- Information supplied:
** Begin **

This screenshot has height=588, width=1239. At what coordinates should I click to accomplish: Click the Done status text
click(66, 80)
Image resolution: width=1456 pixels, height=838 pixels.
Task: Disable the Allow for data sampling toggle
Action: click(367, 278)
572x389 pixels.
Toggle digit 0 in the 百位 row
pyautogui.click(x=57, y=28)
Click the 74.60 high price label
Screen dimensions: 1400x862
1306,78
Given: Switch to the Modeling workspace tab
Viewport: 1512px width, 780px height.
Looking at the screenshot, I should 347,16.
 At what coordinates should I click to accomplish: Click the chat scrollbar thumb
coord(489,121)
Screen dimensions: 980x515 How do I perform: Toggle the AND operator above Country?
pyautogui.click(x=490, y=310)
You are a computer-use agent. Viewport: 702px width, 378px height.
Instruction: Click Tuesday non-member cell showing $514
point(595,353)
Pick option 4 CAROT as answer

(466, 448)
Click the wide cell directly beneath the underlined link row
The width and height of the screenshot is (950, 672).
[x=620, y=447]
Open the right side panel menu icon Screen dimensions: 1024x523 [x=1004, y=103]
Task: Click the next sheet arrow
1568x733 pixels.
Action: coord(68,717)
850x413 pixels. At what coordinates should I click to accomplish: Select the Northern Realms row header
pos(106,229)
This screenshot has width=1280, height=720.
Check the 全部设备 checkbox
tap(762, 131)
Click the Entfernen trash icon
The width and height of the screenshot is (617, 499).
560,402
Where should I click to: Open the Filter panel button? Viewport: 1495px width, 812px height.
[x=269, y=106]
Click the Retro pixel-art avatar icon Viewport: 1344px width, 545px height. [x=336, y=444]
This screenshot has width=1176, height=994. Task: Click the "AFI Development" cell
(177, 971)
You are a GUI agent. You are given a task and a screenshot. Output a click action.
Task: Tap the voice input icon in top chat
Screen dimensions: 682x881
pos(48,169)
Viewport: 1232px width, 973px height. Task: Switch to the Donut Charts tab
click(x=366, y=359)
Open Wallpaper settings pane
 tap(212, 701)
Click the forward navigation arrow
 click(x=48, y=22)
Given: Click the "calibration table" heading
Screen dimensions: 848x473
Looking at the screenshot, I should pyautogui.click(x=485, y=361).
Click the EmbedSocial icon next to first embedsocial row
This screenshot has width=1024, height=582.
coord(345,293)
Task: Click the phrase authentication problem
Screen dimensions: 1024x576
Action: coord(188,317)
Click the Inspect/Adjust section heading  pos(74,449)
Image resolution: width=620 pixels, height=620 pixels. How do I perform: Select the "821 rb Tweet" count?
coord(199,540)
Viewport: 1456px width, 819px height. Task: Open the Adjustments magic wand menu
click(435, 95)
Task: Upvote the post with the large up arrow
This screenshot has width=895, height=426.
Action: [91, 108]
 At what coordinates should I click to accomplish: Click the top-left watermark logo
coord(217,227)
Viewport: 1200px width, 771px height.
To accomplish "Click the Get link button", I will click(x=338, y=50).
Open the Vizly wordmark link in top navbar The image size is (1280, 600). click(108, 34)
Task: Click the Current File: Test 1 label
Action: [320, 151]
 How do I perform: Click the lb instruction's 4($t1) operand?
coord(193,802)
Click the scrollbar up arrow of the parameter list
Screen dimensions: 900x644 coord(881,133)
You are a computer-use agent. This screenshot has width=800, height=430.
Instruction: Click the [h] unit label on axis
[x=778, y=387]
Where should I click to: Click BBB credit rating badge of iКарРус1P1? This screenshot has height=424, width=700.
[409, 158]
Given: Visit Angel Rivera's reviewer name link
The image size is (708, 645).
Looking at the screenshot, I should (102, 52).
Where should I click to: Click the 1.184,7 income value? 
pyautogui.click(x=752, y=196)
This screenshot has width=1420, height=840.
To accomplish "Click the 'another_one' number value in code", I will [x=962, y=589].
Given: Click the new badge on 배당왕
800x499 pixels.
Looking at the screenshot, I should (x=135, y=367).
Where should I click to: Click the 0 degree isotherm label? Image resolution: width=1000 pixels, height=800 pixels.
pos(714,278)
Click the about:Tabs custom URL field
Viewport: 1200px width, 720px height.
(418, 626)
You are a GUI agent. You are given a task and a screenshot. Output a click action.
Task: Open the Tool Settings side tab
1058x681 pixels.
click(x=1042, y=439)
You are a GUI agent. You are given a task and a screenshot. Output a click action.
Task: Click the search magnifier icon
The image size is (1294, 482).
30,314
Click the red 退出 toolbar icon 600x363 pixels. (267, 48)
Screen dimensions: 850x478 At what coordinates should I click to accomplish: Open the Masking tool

** End **

Copy every one of the records above word for word, line by line.

This screenshot has height=588, width=1239. At what coordinates should I click to accomplish: Click the Done status text
click(66, 80)
Image resolution: width=1456 pixels, height=838 pixels.
Task: Disable the Allow for data sampling toggle
Action: click(367, 278)
572x389 pixels.
Toggle digit 0 in the 百位 row
pyautogui.click(x=57, y=28)
Click the 74.60 high price label
Screen dimensions: 1400x862
1306,78
Given: Switch to the Modeling workspace tab
Viewport: 1512px width, 780px height.
Looking at the screenshot, I should 347,16.
 At what coordinates should I click to accomplish: Click the chat scrollbar thumb
coord(489,121)
Screen dimensions: 980x515 How do I perform: Toggle the AND operator above Country?
pyautogui.click(x=490, y=310)
You are a computer-use agent. Viewport: 702px width, 378px height.
Instruction: Click Tuesday non-member cell showing $514
point(595,353)
Pick option 4 CAROT as answer

(466, 448)
Click the wide cell directly beneath the underlined link row
The width and height of the screenshot is (950, 672).
[x=620, y=447]
Open the right side panel menu icon Screen dimensions: 1024x523 [x=1004, y=103]
Task: Click the next sheet arrow
1568x733 pixels.
Action: coord(68,717)
850x413 pixels. At what coordinates should I click to accomplish: Select the Northern Realms row header
pos(106,229)
This screenshot has width=1280, height=720.
Check the 全部设备 checkbox
tap(762, 131)
Click the Entfernen trash icon
The width and height of the screenshot is (617, 499).
560,402
Where should I click to: Open the Filter panel button? Viewport: 1495px width, 812px height.
[x=269, y=106]
Click the Retro pixel-art avatar icon Viewport: 1344px width, 545px height. [x=336, y=444]
This screenshot has width=1176, height=994. Task: Click the "AFI Development" cell
(177, 971)
You are a GUI agent. You are given a task and a screenshot. Output a click action.
Task: Tap the voice input icon in top chat
Screen dimensions: 682x881
pos(48,169)
Viewport: 1232px width, 973px height. Task: Switch to the Donut Charts tab
click(x=366, y=359)
Open Wallpaper settings pane
 tap(212, 701)
Click the forward navigation arrow
 click(x=48, y=22)
Given: Click the "calibration table" heading
Screen dimensions: 848x473
Looking at the screenshot, I should pyautogui.click(x=485, y=361).
Click the EmbedSocial icon next to first embedsocial row
This screenshot has width=1024, height=582.
coord(345,293)
Task: Click the phrase authentication problem
Screen dimensions: 1024x576
Action: coord(188,317)
Click the Inspect/Adjust section heading  pos(74,449)
Image resolution: width=620 pixels, height=620 pixels. How do I perform: Select the "821 rb Tweet" count?
coord(199,540)
Viewport: 1456px width, 819px height. Task: Open the Adjustments magic wand menu
click(435, 95)
Task: Upvote the post with the large up arrow
This screenshot has width=895, height=426.
Action: [91, 108]
 At what coordinates should I click to accomplish: Click the top-left watermark logo
coord(217,227)
Viewport: 1200px width, 771px height.
To accomplish "Click the Get link button", I will click(x=338, y=50).
Open the Vizly wordmark link in top navbar The image size is (1280, 600). click(108, 34)
Task: Click the Current File: Test 1 label
Action: [320, 151]
 How do I perform: Click the lb instruction's 4($t1) operand?
coord(193,802)
Click the scrollbar up arrow of the parameter list
Screen dimensions: 900x644 coord(881,133)
You are a computer-use agent. This screenshot has width=800, height=430.
Instruction: Click the [h] unit label on axis
[x=778, y=387]
Where should I click to: Click BBB credit rating badge of iКарРус1P1? This screenshot has height=424, width=700.
[409, 158]
Given: Visit Angel Rivera's reviewer name link
The image size is (708, 645).
Looking at the screenshot, I should (102, 52).
Where should I click to: Click the 1.184,7 income value? 
pyautogui.click(x=752, y=196)
This screenshot has width=1420, height=840.
To accomplish "Click the 'another_one' number value in code", I will [x=962, y=589].
Given: Click the new badge on 배당왕
800x499 pixels.
Looking at the screenshot, I should (x=135, y=367).
Where should I click to: Click the 0 degree isotherm label? Image resolution: width=1000 pixels, height=800 pixels.
pos(714,278)
Click the about:Tabs custom URL field
Viewport: 1200px width, 720px height.
(418, 626)
You are a GUI agent. You are given a task and a screenshot. Output a click action.
Task: Open the Tool Settings side tab
1058x681 pixels.
click(x=1042, y=439)
You are a GUI agent. You are given a task and a screenshot. Output a click action.
Task: Click the search magnifier icon
The image size is (1294, 482).
30,314
Click the red 退出 toolbar icon 600x363 pixels. (267, 48)
Screen dimensions: 850x478 At what coordinates should I click to accomplish: Open the Masking tool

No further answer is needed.